It is easy to think that on a two-wire transmitter that the + terminal is power and the - terminal is reference. That is how power wiring works but it is not how current loop wiring works. In a standard two-wire transmitter the 24 VDC power comes from a power source, goes through the current loop, and returns back to the power supply. A device like a transmitter on the loop will use some of the voltage and manipulate the current. The remaining voltage will push the signal current through the input device so it can read the signal. One or more auxiliary devices can be added to the loop to also make use of the signal. It is important that all the electrons entering the wire at one end make the full loop and return back to where they started.

If either of the wires are grounded in more than one spot the electrons will jump off the current loop and flow through the ground. This can also occur if a loop is accidentally cross wired to another loop. Some of the electrons will go where they should and some will go through the wrong part of one of the loops. Grounds are almost never at exactly the same potential. If there is voltage drop or a difference in potential across a wire, current will flow. If stray current flows through the detector part of an input device the current will be read as signal. When a 4-20 ma signal goes through a 12 bit Analog to Digital converter then current as low as 0.0000039 amps is recognized. Any stray currents above that number will be interpreted as signal no matter where the current comes from.

The stray currents formed from a wire grounded in more than one location is called a ground loop. Ground loops are bad and they use to be very common. So to stop ground loops in modern systems the 24 VDC power supply is no longer automatically grounded to a reference ground. Some designs specifically ground the 24 VDC system and other designs ignore the ground and do not ground it. Also many DCS IO channels isolate each channel from ground. In these cases the current loop is not grounded anywhere. It is floating. These signals are all current limited and will not hurt you if you ground out the signal through your body. They will however give misleading values if you are troubleshooting and looking for voltage compared to a field ground. You will need to check for voltage verses another part of the same circuit. A field ground is not part of the current loop circuit.

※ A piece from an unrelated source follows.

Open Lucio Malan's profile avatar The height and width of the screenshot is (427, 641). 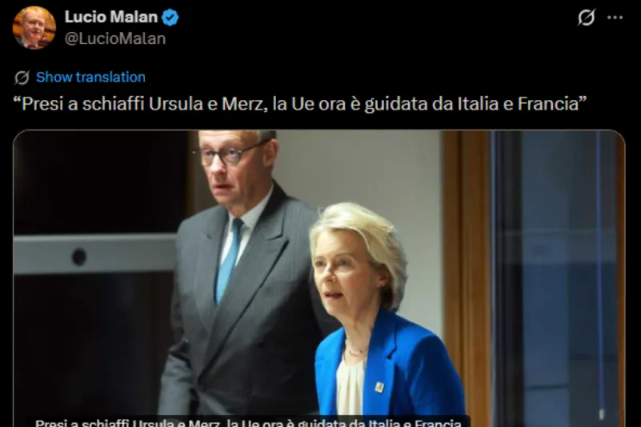click(x=34, y=28)
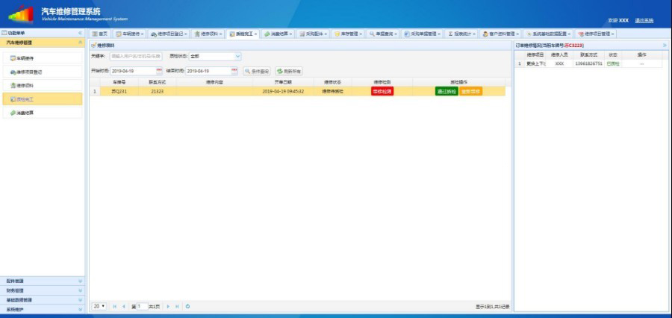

This implies that if an old device that grounds the current loop is attached to a modern DCS that there will only be one ground in the loop instead of no grounds in the loop but it will work just fine. Modern systems allow you to just hook devices together and they almost always work. Many young engineers have never seen a ground loop. Older devices hooked to older DCS and PLC systems may ground the signal at both ends of the loop which creates ground loops and bad readings.

In AC (alternating current) applications a transformer is used to convert higher voltages to lower voltages and back again. The primary and secondary of the transformer are not automatically grounded together. In most AC applications the current is NOT limited below what would hurt you or kill you. It is important that the installation design choose to ground the secondary of the transformer and fuse it appropriately. The National Electric Code requires it. An accidental  stray ground will only be detected if the first ground is properly installed. A bad ground could kill someone.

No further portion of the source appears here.